Residing in a non-democratic regime

Dominique Ender


After graduating high school in the United States, and having stayed in that one location for eight years, I decided to seek an adventure. Having only lived in democracies (having said that, I have lived in a fair few) I was intrigued by the East and what an experience living in a non-democratic country would be like. One day, while browsing through possible locations and programs I could attend somewhere in East Asia, I stumbled upon a language school located in the centre of Beijing. The People’s Republic of China is notorious for being a non-democratic regime and has one of the most spoken languages in the world – Mandarin. With this knowledge in hand, my father convinced me to get my visa, pack my bags, and start my adventure into the (somewhat) unknown. Eighteen-year olds are, after all, supposed to seek adventure (at least that’s what a majority of coming of age novels had told me). So, on December 30th, I left my home, my parents and everything I once knew and arrived in what would be my new home for the next 6 months.


The first month in Beijing was challenging due to my lack of knowledge of the language, having no-one I knew on the other side of the world, and not having access to the basic functions of the internet. After three weeks I was finally able to get a VPN, which allowed me access to the simple comforts of being able to watch YouTube videos, or text my friends through social media applications. Slowly but surely, I started learning the language, got used to using electronic money through WeChat, and created a large circle of friends. Although most of them were international, they taught me the do’s and don’ts of life in China. For example, always make sure your phone is in a warm place so that it does not run out of battery in the cold, or always drink when your boss drinks, and most importantly always know that you are being watched through cameras. This surveillance state seems particularly odd to some Western countries, but at the same time it also feels weirdly safe. In fact, as a young woman, the only place I felt safe walking home alone in the middle of the night was in Beijing. By far the oddest aspect of China is that as a Westerner, you get certain luxuries that native Chinese people do not receive. From free meals to free entrances to free hotel stays, the benefits in China that I received were incredible. Somehow just through knowing one name of a journalist I was able to get an all-inclusive paid trip to Guangzhou during the Chinese New Year. As much as some people claimed that this was the way that the Communist Party makes sure that people do not focus on the negative aspects of the government, it is rather convincing.
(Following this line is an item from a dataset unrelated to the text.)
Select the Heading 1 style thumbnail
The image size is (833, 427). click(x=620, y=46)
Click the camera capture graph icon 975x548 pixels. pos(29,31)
Due to the restrictions on social media, a lot of the Chinese population, especially from rural areas had not ever seen a non-Asian person, much less met them. Consequently, whenever my friends and I would walk through the streets of any city, we would get stopped like we were celebrities and asked if we could take photos with random strangers. This displays that the Chinese Communist Party (CCP) undoubtedly has a stronghold on its citizens, but still cares about the external image it portrays to the rest of the world. Therefore, my experience of living in a non-democratic regime was at times strange and completely different to anything I had ever experienced before, but at the same time also positive. By the third month, I had actually forgotten that I was not living in a democracy at the time. Other peoples’ experiences may have been different, but I am grateful for mine being so positive. My experience in Beijing and travelling around China influenced me personally so much that at university I have continued studying Mandarin and specialised in the East Asia region for my Bachelor’s degree International Studies.